* [Problem statement]
Once the line holding "Where should I" is found, output it and all remaining lines of the data exactly, with every picture left out.

* [Data listing]
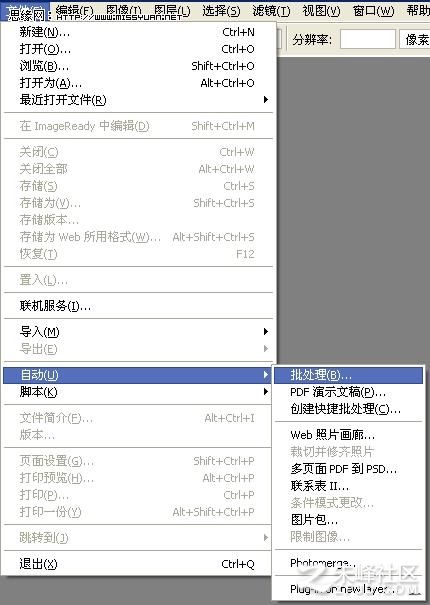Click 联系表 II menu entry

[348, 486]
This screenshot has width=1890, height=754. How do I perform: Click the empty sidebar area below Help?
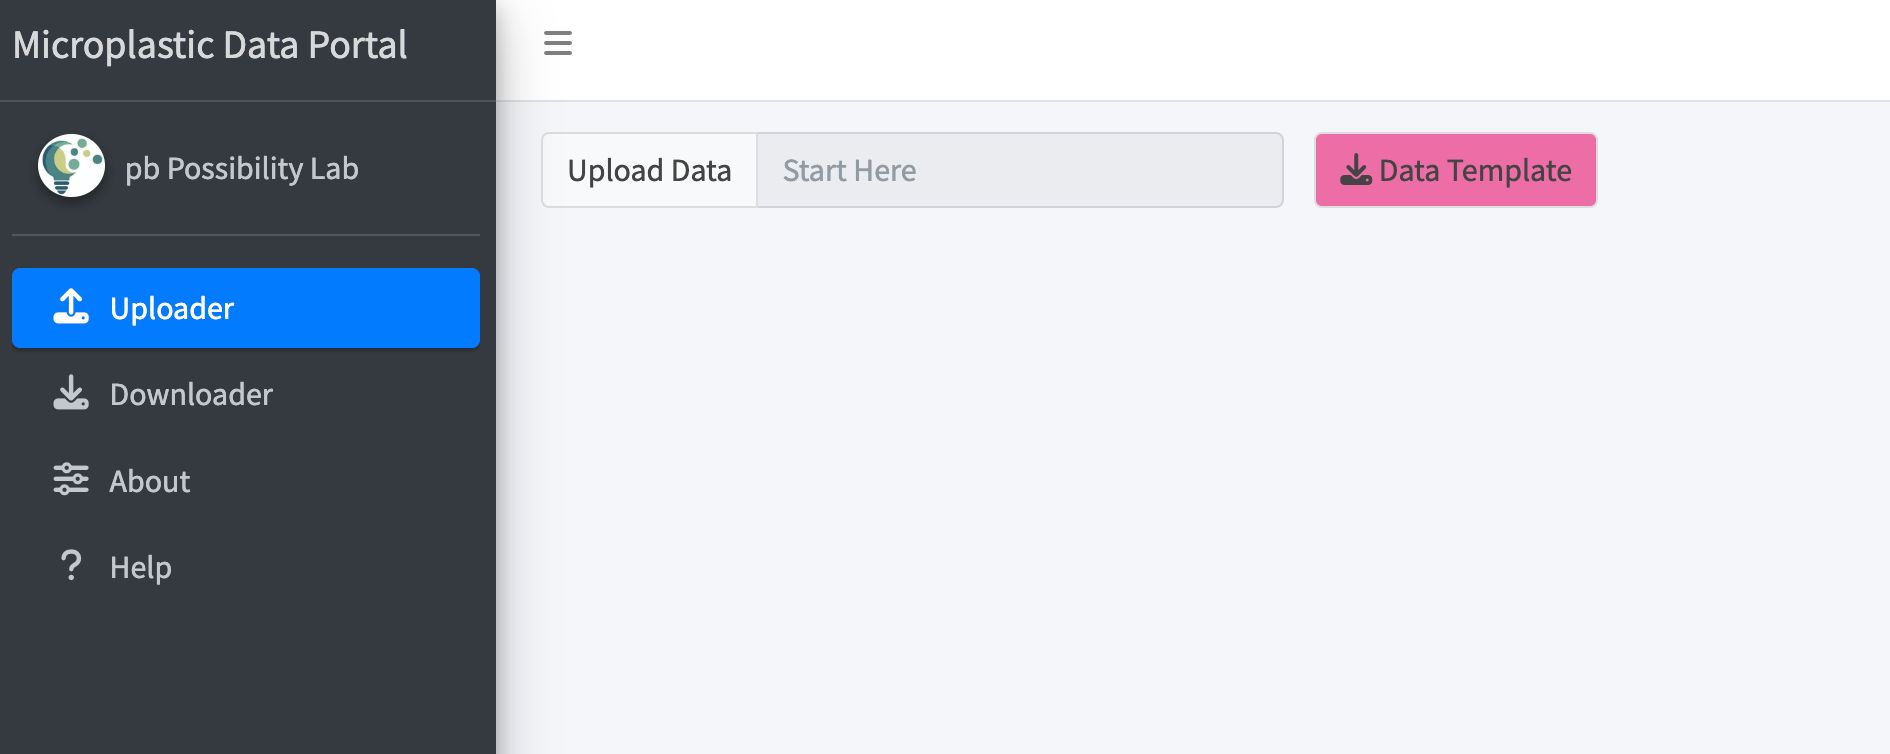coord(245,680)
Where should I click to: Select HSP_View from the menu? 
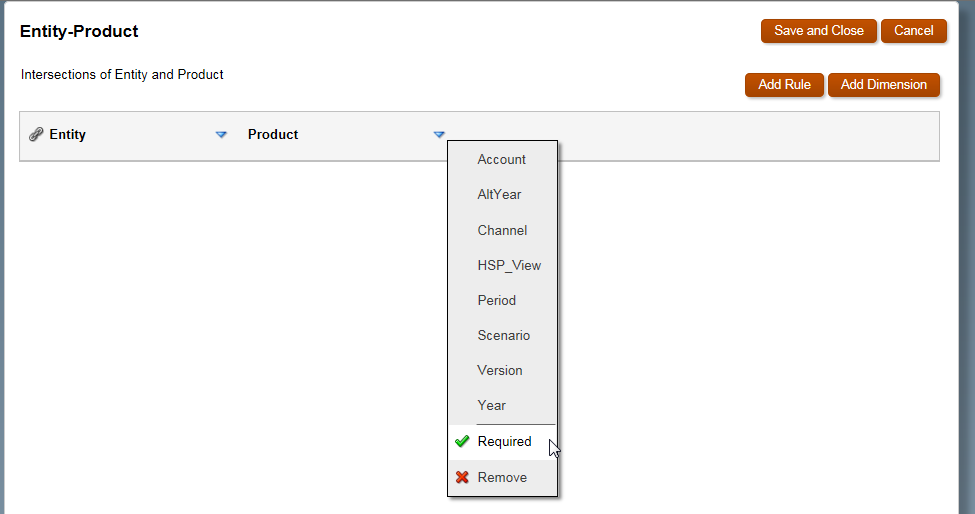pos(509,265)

* [Output for this exercise]
Where should I click to: Select HSP_View from the menu? 
pos(509,265)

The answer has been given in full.